_Problem to work on_: Read the records below. Copy each line where the string "preview" occurs.

:: Records for this task ::

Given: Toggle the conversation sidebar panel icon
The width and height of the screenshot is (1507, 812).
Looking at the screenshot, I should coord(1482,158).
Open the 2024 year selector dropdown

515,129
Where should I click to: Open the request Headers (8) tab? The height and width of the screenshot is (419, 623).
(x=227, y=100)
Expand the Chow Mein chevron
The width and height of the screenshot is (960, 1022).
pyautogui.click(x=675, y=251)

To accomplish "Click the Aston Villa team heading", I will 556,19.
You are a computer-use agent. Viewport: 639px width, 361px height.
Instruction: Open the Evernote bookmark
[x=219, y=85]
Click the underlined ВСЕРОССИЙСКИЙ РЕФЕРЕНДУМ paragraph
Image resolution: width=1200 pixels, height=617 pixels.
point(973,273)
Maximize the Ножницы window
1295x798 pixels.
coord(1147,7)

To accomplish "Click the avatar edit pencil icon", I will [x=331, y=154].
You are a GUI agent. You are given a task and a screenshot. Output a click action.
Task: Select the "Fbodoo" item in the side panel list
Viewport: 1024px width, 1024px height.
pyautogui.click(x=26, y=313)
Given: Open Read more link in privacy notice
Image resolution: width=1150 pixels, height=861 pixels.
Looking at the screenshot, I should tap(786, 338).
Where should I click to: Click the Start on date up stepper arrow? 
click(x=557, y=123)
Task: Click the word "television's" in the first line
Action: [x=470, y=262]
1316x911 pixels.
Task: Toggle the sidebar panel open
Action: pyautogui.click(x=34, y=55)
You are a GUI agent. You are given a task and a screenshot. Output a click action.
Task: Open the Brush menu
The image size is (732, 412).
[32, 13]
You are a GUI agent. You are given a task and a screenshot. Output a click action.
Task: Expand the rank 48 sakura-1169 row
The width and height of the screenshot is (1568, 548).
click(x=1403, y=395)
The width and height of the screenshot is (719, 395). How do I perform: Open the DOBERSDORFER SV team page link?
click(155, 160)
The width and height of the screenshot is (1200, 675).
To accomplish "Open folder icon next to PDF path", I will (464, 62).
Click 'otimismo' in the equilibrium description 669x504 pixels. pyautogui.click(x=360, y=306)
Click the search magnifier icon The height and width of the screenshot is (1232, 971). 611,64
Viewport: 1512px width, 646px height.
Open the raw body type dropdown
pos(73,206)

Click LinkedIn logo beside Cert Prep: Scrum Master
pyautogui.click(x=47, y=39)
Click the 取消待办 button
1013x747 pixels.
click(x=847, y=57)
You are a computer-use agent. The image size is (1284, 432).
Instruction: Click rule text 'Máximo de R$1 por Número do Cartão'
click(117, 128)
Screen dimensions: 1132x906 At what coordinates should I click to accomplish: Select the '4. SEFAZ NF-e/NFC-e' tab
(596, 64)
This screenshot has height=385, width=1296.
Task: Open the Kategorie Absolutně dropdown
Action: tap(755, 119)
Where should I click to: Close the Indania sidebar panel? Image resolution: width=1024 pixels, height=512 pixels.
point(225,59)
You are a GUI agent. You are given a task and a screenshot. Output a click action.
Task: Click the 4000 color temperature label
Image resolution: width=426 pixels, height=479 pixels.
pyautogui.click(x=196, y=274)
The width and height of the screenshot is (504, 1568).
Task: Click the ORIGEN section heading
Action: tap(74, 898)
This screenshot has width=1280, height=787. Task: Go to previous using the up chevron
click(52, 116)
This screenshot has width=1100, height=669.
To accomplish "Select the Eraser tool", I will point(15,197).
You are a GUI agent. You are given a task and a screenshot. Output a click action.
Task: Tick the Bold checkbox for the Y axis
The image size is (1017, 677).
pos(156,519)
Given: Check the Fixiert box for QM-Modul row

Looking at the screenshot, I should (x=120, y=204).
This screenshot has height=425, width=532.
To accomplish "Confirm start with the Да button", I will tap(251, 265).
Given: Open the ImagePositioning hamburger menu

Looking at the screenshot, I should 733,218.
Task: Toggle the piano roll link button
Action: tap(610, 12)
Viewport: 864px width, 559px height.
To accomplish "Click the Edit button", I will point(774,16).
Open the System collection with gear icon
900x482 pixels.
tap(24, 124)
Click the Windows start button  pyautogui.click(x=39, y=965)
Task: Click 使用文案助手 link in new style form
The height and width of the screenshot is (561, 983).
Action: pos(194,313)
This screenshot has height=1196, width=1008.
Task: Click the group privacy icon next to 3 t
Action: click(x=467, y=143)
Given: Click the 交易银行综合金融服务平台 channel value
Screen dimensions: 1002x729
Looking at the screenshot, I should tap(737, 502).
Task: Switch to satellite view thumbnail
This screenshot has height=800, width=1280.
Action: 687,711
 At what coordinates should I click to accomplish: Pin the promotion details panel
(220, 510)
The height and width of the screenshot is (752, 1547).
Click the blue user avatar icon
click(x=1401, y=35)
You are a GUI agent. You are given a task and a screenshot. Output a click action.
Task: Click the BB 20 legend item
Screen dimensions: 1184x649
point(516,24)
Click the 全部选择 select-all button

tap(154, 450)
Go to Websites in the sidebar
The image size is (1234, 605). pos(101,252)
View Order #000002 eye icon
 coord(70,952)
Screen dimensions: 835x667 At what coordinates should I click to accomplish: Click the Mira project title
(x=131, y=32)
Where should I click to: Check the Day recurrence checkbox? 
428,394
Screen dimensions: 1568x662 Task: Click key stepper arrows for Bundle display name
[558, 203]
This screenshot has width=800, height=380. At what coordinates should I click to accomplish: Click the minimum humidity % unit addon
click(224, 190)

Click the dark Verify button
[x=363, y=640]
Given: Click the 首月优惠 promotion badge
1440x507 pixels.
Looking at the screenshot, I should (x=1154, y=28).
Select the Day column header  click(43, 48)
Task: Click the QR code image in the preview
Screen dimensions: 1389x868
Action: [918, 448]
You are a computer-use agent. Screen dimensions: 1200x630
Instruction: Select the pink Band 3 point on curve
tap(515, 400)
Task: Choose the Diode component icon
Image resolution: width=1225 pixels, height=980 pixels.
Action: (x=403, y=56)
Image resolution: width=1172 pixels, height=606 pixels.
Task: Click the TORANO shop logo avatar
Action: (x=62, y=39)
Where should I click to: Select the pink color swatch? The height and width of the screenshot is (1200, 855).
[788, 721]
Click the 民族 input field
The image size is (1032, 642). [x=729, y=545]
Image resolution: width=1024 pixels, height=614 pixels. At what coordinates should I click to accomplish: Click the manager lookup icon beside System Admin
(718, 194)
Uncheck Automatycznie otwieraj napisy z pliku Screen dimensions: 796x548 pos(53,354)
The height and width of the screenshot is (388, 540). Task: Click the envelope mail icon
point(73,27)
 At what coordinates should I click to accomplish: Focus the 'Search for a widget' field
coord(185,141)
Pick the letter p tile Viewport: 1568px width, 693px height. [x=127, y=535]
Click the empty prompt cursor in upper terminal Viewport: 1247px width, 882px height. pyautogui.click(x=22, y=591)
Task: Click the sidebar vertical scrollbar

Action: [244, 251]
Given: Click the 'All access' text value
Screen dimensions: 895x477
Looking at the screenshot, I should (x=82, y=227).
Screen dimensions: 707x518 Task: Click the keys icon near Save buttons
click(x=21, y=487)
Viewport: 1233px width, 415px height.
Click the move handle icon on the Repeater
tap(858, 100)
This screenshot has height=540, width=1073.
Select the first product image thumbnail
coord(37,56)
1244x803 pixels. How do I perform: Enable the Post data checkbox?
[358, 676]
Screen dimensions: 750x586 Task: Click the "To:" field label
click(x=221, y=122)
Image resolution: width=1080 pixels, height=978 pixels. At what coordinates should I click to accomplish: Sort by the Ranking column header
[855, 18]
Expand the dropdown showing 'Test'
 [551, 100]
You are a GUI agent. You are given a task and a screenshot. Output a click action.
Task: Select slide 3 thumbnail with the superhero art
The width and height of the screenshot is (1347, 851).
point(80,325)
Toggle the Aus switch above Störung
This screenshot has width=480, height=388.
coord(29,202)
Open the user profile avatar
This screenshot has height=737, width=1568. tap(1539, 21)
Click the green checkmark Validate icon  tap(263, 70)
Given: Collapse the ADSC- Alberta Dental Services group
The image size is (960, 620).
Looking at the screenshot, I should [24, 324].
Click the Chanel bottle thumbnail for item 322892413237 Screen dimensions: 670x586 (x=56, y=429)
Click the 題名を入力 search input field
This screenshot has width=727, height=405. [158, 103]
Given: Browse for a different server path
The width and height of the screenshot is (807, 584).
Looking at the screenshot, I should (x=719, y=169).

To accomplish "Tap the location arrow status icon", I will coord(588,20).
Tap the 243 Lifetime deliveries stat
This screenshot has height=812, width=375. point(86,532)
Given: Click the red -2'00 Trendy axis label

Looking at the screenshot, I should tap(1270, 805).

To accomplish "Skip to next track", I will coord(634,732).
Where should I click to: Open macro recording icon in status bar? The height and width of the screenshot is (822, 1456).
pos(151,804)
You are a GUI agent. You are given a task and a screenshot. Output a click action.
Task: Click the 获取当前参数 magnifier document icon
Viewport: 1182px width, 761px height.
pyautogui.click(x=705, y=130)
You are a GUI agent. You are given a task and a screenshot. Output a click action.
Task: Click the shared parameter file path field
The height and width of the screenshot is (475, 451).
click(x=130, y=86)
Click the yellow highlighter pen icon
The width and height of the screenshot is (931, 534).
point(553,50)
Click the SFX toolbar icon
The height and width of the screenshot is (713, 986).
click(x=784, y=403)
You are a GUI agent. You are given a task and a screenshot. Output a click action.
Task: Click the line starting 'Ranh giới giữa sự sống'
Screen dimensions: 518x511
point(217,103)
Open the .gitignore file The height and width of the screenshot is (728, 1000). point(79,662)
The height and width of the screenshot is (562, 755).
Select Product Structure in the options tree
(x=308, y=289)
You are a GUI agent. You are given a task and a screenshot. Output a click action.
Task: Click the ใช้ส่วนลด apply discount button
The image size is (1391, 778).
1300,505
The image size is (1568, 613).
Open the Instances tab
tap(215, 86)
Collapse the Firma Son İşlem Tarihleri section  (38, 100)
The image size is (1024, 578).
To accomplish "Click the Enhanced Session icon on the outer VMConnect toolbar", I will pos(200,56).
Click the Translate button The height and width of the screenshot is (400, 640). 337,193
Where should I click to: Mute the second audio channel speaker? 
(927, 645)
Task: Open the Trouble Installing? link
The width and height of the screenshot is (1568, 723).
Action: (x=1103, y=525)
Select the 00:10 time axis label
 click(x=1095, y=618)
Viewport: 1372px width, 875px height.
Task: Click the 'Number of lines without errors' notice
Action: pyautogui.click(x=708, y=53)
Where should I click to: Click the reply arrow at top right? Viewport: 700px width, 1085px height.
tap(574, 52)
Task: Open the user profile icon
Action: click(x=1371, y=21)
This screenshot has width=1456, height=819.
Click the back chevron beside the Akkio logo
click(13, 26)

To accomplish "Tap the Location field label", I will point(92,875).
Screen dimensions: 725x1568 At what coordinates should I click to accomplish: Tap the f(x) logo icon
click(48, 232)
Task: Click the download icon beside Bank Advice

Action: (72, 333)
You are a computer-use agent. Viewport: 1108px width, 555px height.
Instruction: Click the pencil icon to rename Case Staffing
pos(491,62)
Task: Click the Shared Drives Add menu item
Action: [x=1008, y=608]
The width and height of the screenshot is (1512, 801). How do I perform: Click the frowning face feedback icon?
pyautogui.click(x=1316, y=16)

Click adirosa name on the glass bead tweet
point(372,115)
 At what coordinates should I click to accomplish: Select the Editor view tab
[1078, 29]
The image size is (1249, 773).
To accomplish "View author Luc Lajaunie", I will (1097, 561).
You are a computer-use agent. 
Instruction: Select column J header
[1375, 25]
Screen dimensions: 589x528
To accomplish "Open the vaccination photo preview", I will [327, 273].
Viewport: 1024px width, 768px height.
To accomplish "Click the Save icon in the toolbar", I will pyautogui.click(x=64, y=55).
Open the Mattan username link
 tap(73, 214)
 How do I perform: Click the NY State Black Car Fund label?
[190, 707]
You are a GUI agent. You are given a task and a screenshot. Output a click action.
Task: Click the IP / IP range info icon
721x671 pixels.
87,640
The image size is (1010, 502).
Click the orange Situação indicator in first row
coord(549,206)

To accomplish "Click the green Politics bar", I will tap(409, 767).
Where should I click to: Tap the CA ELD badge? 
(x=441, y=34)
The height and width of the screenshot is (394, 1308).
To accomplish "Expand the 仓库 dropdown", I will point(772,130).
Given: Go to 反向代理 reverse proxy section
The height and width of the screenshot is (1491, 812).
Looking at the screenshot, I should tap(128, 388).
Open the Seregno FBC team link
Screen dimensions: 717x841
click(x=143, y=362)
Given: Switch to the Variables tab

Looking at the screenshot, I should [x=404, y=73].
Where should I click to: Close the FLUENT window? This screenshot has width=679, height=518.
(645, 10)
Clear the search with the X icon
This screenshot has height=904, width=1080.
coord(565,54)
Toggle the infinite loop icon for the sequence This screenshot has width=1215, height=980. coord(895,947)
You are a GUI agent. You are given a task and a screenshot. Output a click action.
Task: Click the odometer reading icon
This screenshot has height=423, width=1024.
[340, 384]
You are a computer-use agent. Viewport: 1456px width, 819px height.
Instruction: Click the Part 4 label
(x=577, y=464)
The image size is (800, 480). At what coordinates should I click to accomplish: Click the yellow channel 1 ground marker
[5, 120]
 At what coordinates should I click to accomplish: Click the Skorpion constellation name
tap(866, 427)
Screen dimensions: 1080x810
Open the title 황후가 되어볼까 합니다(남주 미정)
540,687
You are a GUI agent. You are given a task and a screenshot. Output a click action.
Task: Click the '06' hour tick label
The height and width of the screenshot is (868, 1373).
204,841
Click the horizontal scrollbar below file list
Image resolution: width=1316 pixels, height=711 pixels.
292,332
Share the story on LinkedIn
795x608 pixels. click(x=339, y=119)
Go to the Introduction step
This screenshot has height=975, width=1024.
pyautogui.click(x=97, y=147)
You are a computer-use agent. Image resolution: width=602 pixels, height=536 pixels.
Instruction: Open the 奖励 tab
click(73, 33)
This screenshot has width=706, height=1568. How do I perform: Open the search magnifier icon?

:::

_Answer to this task_:
Task: Click the QR code image in the preview
To accomplish "Open the vaccination photo preview", I will [327, 273].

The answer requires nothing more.